An illustration showing the new multi-task setup. Two groups of objectives are trained with two separate neural networks with common inputs.
Below are a few salient features of the setup.
Multi-task setup: Multi-task formulations of machine learning problems allow for joint learning of multiple objectives, exploiting differences and commonalities between objectives to improve performance over separate formulations. We designed our deep learning architecture to jointly train on both passive and active consumption objectives, with a specific focus on community sharing objectives, via our XGBoost-based feature design, described later in this post. In addition to facilitating shared learning among different objectives, this setup also simplifies the modeling paradigm, with just a single model to output response probability for our overall utility function.
Response grouping for shared learning: For optimal transfer learning among objectives, we group objectives into two categories: (1) passive consumption oriented, (2) active consumption oriented. As a result, we split our deep learning network into two towers representing each category, shown as two different colored towers in figure above. We call this “two-tower multi-task deep learning setup.”
Data sampling and model calibration: For data sampling, we no longer perform custom downsampling per objective, but instead utilize all recorded interactions with updates across objectives. Despite fears that this could cause very uncommon objectives to be ignored, with enough data and normalization of features, all of our objectives were well trained and calibrated. This allowed our new deep modeling setup to still interact well with our generalized linear models as they act as a well-calibrated fixed effects model for our random effects models to train.
Feature space: Our multi-tower architecture is composed of multiple layers of fully connected layers that start with an embedding lookup for input-sparse features. The majority of features we have historically built have been sparse, including categorical and numeric. We pass all these sparse features into a single XGBoost tree, utilizing the leaves as input categorical features, which we embed. For high dimensional features, such as text, images, etc., we utilize dense embeddings that we directly take into Tensorflow, relying on batch normalization or projection layers to ensure smooth training.
Multi-task modeling details
As mentioned previously, we had historically been training a logistic regression model for each of the above objectives separately, effectively limiting the shared learning among related objectives. In the spirit of training a joint model, we started with a single model to output probabilities for all the objectives in our utility function. However, we discovered that approach performed suboptimally compared to separating the parameter space between passive consumption and active consumption oriented objectives, hence the two-tower setup.
We optimize for cross entropy loss per objective to train a multi-layer network for both the towers. We identified the following key challenges and learnings for the model training process:
Model variance: We observed significant variance in model performance, especially for sparse objectives (e.g., reshare) that correlated with output in both our offline evaluation metrics as well as online A/B testing. We identified the initialization and the optimizers (such as Adam) that contribute significantly to variance in the early stage of training. A warm start routine to gradually increase the learning rate helped to overcome a majority of the variance problem.

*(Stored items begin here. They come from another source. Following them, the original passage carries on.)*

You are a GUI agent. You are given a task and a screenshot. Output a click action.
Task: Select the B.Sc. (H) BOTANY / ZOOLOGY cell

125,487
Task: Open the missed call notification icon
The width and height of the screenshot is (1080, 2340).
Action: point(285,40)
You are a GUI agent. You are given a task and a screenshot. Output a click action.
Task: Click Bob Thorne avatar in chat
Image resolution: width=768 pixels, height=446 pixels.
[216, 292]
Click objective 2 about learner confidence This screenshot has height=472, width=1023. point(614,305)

Model calibration: Our feature and model score monitoring infrastructure (such as ThirdEye) helped to identify several model calibration challenges, especially at the interaction stage with modeling components external to the deep learning setup. O/E ratio mismatch among different objectives (compared to our previous setup) was one such challenge, and we identified several sampling schemes for negative response training data affecting O/E ratios.

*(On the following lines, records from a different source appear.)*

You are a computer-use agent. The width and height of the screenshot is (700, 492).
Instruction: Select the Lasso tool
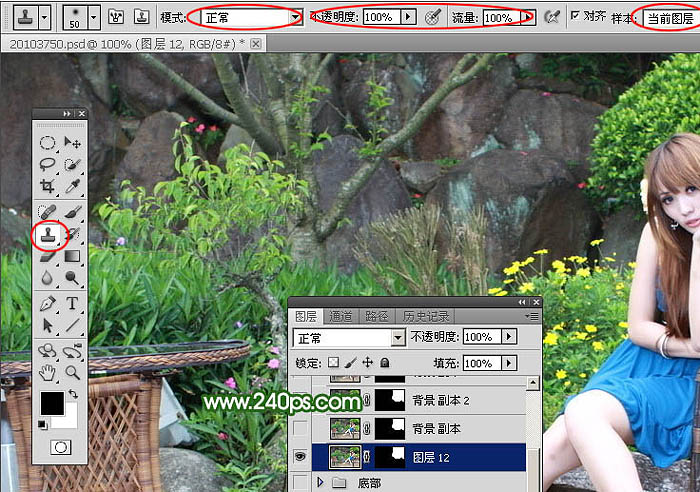pyautogui.click(x=47, y=164)
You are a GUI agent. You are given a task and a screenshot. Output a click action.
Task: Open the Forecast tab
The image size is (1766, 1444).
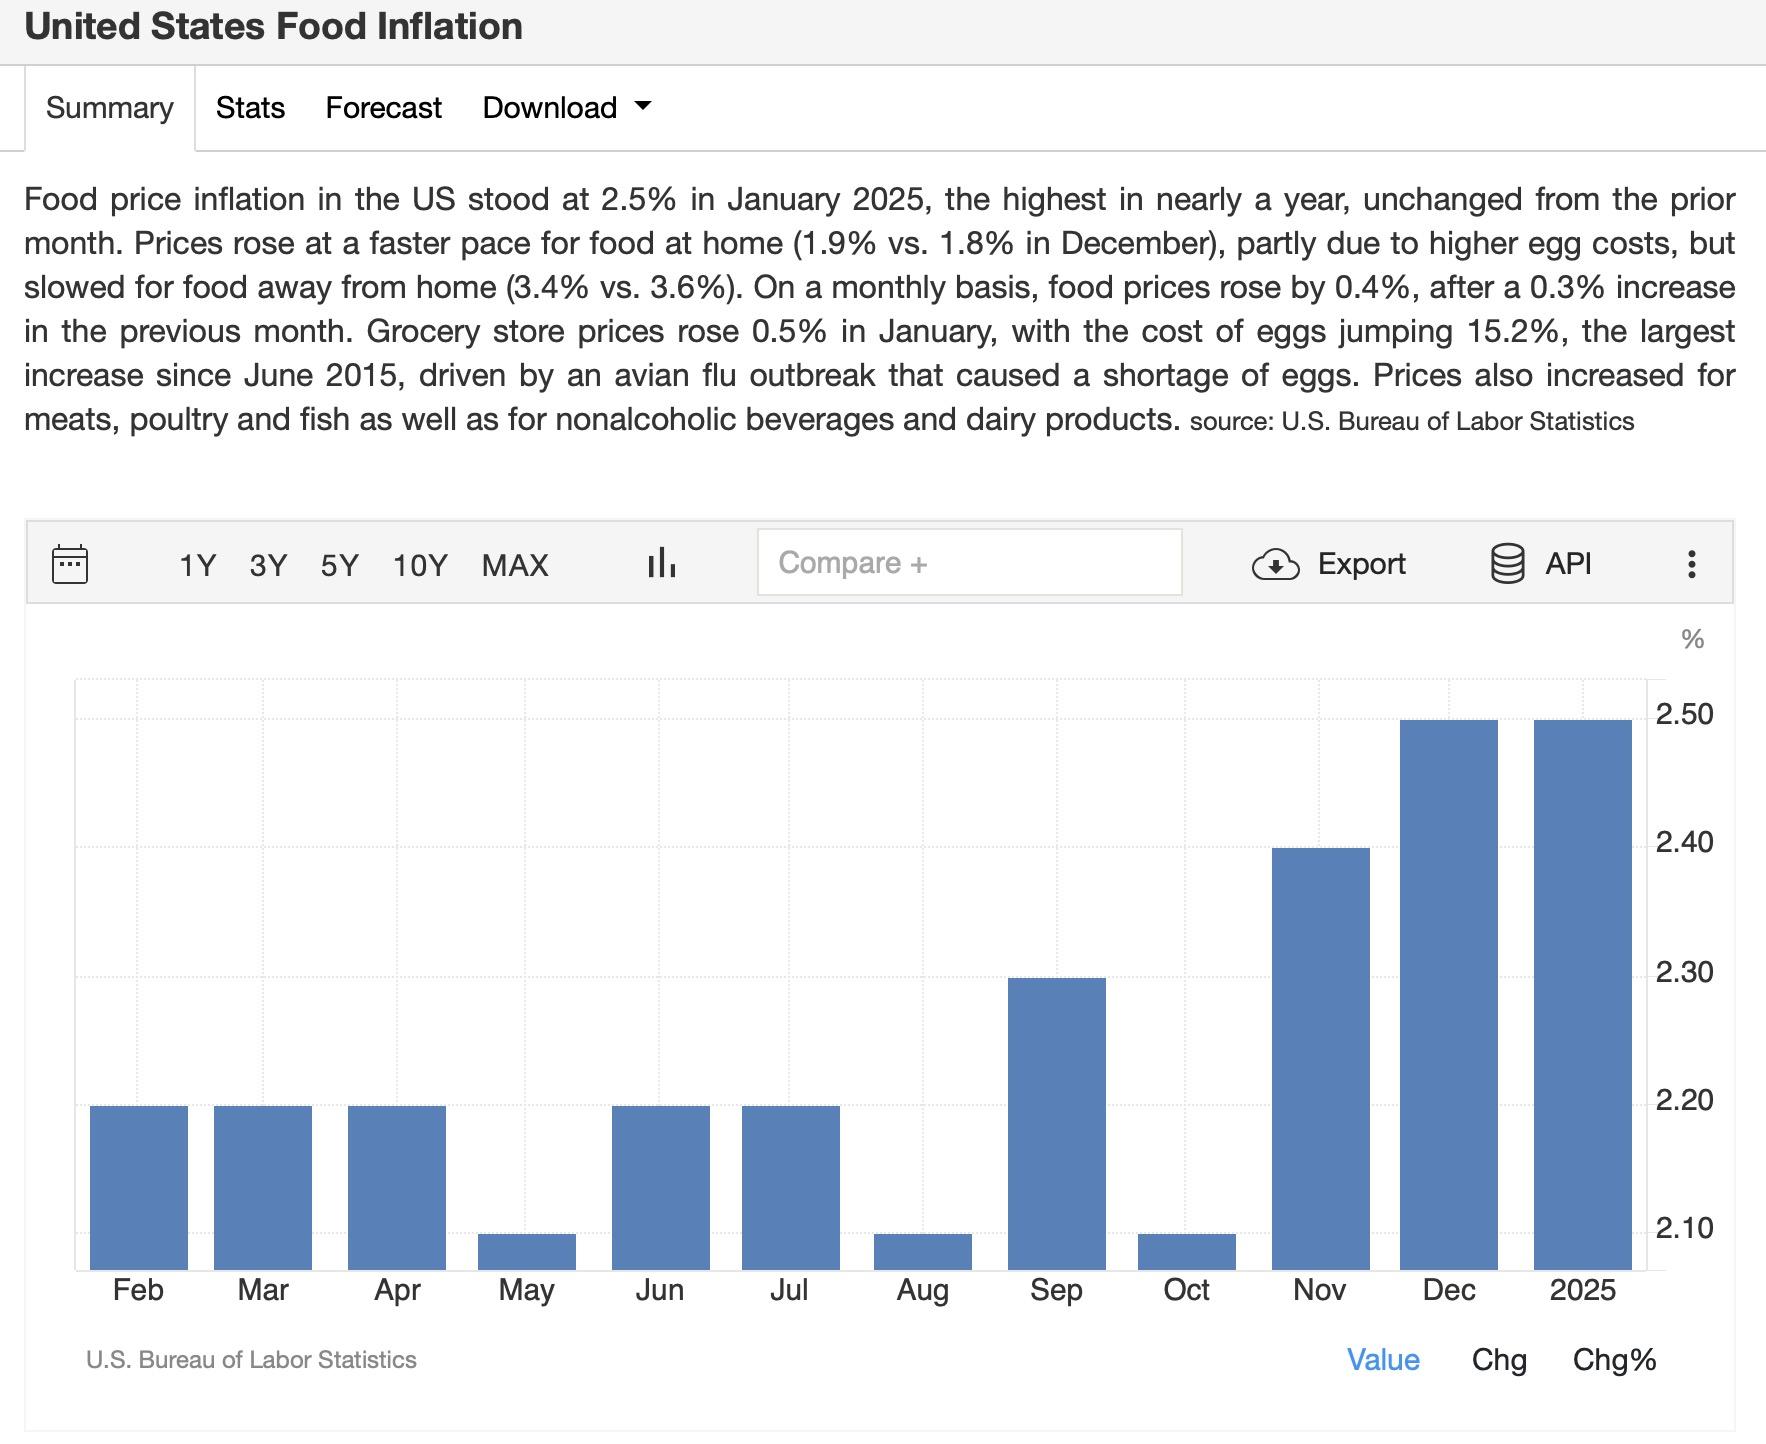pos(383,107)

Feature normalization: Our XGBoost based feature design provides the model with an embedding lookup layer that avoids the feature normalization issues for model training. However, as we expanded into embeddings based features, we realized that normalization would play a major role into the training process. Batch normalization and/or having a translational layer helped alleviate some of these problems.
Analyzing problem space of efficient scoring
In order to score a deep neural network model across hundreds of features and many objectives, it was important to instrument and measure all aspects of our model inference. For this, we did JVM profiling for our standard modeling stack on Java, TensorFlow profiling using tf-profiler, and instrumentation of system latencies and metrics.
When we investigated the performance of our previous multi-objective models, it became clear that evaluating each model independently added significant costs. As the models were very mature, they had accumulated historical features over time that were manually crafted that were no longer optimal years later. This manual feature engineering has been superseded by more powerful techniques like XGBoost or the neural networks described in this post. Profiling made it clear that while XGBoost feature derivation accounted for a minority of computation time, it was overwhelmingly important in our model compared to hand-crafted features.
Looking into the inference costs of deep learning, major standouts were the conversion costs from sparse string features to integer backed tensors, the serialization costs of features through gRPC to TensorFlow Serving, and the costly sparse embedding lookups within TensorFlow. Luckily, the LinkedIn feed has recently built out tensors as standard feature representation, which removed conversion costs by having tensors as first class citizens for training and evaluation. Inference batch size was an important configuration for us to tune as well. TensorFlow was able to scale much better with larger batch sizes as compared to our previous setup because it explicitly batched features together for efficient linear algebra calculations within a batch. Tuning the batch size to be higher allowed for better parallelization within a mini-batch while still allowing separate mini-batches in a feed session to be scored in parallel.